Content starts
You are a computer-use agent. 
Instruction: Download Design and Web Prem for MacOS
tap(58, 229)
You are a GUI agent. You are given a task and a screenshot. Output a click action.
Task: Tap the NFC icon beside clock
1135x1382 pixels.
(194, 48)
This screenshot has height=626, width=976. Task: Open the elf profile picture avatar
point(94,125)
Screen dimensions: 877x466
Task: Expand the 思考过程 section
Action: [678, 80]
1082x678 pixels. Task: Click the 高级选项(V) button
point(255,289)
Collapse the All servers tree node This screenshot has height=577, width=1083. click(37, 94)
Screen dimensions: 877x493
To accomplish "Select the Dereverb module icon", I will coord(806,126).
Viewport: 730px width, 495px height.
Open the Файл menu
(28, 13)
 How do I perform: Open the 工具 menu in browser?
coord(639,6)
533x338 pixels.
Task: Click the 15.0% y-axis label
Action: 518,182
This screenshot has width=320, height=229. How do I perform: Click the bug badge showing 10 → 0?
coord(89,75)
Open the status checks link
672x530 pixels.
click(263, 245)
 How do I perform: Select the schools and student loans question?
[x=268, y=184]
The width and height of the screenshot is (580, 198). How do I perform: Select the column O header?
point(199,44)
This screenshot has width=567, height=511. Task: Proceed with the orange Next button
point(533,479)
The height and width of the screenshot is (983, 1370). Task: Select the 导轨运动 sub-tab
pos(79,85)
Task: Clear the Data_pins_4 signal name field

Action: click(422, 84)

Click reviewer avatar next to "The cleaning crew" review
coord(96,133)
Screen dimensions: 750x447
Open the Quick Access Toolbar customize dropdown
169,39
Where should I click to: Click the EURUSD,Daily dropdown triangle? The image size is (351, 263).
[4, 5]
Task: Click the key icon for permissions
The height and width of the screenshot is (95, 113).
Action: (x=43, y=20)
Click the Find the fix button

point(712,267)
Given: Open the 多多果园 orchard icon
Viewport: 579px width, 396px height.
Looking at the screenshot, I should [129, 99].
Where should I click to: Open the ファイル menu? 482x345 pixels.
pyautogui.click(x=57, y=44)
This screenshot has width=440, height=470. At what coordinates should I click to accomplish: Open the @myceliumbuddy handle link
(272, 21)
Content ends
▸ Aim of the exercise:
Your task is to copy each line of the material that contains the word "agent".

▸ Answer space:
You are a computer-use agent. 
You are a GUI agent. You are given a task and a screenshot. Output a click action.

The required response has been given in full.